Patents by Inventor Chengquan Zhang

Chengquan Zhang has filed for patents to protect the following inventions. This listing includes patent applications that are pending as well as patents that have already been granted by the United States Patent and Trademark Office (USPTO).

  • Publication number: 20230010031
    Abstract: A method for recognizing a text, an electronic device and a storage medium. An implementation of the method comprises: obtaining a multi-dimensional first feature map of a to-be-recognized image; performing, based on feature values in the first feature map, feature enhancement processing on each feature value in the first feature map; and performing a text recognition on the to-be-recognized image based on the first feature map after the enhancement processing.
    Type: Application
    Filed: September 16, 2022
    Publication date: January 12, 2023
    Inventors: Pengyuan LYU, Sen FAN, Xiaoyan WANG, Yuechen YU, Chengquan ZHANG, Kun YAO, Junyu HAN
  • Publication number: 20220415071
    Abstract: The present disclosure provides a training method of a text recognition model, a text recognition method, and an apparatus, relating to the technical field of artificial intelligence, and specifically, to the technical field of deep learning and computer vision, which can be applied in scenarios such as optional character recognition, etc. The specific implementation solution is: performing mask prediction on visual features of an acquired sample image, to obtain a predicted visual feature; performing mask prediction on semantic features of acquired sample text, to obtain a predicted semantic feature, where the sample image includes text; determining a first loss value of the text of the sample image according to the predicted visual feature; determining a second loss value of the sample text according to the predicted semantic feature; training, according to the first loss value and the second loss value, to obtain the text recognition model.
    Type: Application
    Filed: August 31, 2022
    Publication date: December 29, 2022
    Applicant: BEIJING BAIDU NETCOM SCIENCE TECHNOLOGY CO., LTD.
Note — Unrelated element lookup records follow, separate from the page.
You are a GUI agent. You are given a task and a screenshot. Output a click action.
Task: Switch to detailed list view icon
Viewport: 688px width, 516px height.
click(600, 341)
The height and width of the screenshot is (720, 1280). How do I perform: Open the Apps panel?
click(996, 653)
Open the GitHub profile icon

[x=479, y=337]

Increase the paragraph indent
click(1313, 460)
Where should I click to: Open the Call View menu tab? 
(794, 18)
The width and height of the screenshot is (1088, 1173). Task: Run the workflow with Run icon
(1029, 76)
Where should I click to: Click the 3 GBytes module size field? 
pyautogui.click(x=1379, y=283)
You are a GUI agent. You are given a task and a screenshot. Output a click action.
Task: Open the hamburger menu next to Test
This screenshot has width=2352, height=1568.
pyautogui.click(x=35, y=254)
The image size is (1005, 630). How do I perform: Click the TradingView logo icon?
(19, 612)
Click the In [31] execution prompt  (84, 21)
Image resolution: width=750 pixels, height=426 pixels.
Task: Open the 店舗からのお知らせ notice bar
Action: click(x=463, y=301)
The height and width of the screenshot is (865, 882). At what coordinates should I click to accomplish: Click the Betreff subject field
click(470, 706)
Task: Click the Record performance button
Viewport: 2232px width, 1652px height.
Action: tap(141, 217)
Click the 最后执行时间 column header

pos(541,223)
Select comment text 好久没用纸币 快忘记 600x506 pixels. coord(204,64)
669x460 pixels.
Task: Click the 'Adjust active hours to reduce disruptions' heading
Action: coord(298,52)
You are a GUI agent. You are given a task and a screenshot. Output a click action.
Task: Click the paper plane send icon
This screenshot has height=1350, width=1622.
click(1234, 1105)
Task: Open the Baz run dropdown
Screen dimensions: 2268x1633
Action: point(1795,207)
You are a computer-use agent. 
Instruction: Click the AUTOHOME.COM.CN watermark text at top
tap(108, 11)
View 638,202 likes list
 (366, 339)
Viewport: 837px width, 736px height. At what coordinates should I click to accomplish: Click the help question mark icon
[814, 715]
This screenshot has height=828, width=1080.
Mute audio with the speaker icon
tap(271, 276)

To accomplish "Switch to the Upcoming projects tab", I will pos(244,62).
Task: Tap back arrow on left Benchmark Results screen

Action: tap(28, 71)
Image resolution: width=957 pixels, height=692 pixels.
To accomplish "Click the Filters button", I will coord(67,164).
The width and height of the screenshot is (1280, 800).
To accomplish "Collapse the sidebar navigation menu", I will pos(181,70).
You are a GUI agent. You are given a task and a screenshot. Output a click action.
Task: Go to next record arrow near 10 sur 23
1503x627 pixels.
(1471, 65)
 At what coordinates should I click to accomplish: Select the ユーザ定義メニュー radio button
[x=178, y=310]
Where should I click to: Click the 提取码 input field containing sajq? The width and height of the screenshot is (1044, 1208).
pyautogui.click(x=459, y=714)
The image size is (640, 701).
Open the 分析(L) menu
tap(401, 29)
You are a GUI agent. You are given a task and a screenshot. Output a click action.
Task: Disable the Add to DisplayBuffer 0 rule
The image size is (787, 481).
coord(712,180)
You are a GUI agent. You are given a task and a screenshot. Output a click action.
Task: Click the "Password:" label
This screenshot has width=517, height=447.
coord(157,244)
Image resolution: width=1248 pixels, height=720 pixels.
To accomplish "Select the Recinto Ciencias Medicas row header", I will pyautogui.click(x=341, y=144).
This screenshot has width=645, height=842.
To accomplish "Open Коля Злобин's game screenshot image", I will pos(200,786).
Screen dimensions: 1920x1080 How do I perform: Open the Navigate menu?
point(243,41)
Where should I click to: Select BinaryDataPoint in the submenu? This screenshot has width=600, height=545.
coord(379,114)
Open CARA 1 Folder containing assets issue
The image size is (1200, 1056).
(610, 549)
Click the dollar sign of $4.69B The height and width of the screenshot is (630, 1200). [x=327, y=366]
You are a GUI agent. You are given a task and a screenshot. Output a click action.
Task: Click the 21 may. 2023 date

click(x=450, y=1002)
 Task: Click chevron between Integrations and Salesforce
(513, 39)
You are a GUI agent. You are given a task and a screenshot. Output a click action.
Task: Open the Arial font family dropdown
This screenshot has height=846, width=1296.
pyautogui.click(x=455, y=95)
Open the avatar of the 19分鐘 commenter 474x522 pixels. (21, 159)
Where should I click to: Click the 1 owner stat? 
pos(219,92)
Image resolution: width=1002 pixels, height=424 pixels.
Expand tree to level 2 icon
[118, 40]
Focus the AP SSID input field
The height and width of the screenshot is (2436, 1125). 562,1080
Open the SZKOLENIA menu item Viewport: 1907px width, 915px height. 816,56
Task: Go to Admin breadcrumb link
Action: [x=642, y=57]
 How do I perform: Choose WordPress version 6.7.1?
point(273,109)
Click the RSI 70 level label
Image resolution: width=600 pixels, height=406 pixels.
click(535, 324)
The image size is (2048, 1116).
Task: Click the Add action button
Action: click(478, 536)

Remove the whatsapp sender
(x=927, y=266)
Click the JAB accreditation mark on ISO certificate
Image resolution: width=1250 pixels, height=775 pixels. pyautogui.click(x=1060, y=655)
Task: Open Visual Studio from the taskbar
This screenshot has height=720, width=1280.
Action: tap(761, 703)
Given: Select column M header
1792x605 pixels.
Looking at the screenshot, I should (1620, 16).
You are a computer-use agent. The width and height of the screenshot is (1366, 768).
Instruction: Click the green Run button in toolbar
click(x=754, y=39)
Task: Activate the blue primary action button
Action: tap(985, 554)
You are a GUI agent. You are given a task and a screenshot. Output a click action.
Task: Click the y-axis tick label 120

    Inventors: Chengquan ZHANG, Pengyuan LV, Shanshan LIU, Meina QIAO, Yangliu XU, Liang WU, Jingtuo LIU, Junyu HAN, Errui DING, Jingdong WANG
  • Publication number: 20220392243
    Abstract: A method for training a text classification model and an electronic device are provided. The method may include: acquiring a set of to-be-trained images, the set of to-be-trained images including at least one sample image; determining predicted position information and predicted attribute information of each text line in each sample image based on each sample image; and training to obtain the text classification model, based on the annotation position information and the annotation attribute information of each text line in each sample image, and the predicted position information and the predicted attribute information of each text line in each sample image, and the text classification model is used to detect attribute information of each text line in an to-be-recognized image.
    Type: Application
    Filed: August 18, 2022
    Publication date: December 8, 2022
    Inventors: Shanshan LIU, Meina QIAO, Liang WU, Pengyuan LYU, Sen FAN, Chengquan ZHANG, Kun YAO
  • Patent number: 11482023
    Abstract: A method and apparatus for detecting text regions in an image, a device, and a medium are provided. The method may include: detecting, based on feature representation of an image, a first text region in the image, where the first text region covers a text in the image, a region occupied by the text being of a certain shape; determining, based on a feature block of the first text region, text geometry information associated with the text, where the text geometry information includes a text centerline of the text and distance information of the centerline from the upper and lower borders of the text; and adjusting, based on the text geometry information associated with the text, the first text region to a second text region, where the second text region also covers the text and is smaller than the first text region.
    Type: Grant
    Filed: December 11, 2019
    Date of Patent: October 25, 2022
    Assignee: Beijing Baidu Netcom Science and Technology Co., Ltd.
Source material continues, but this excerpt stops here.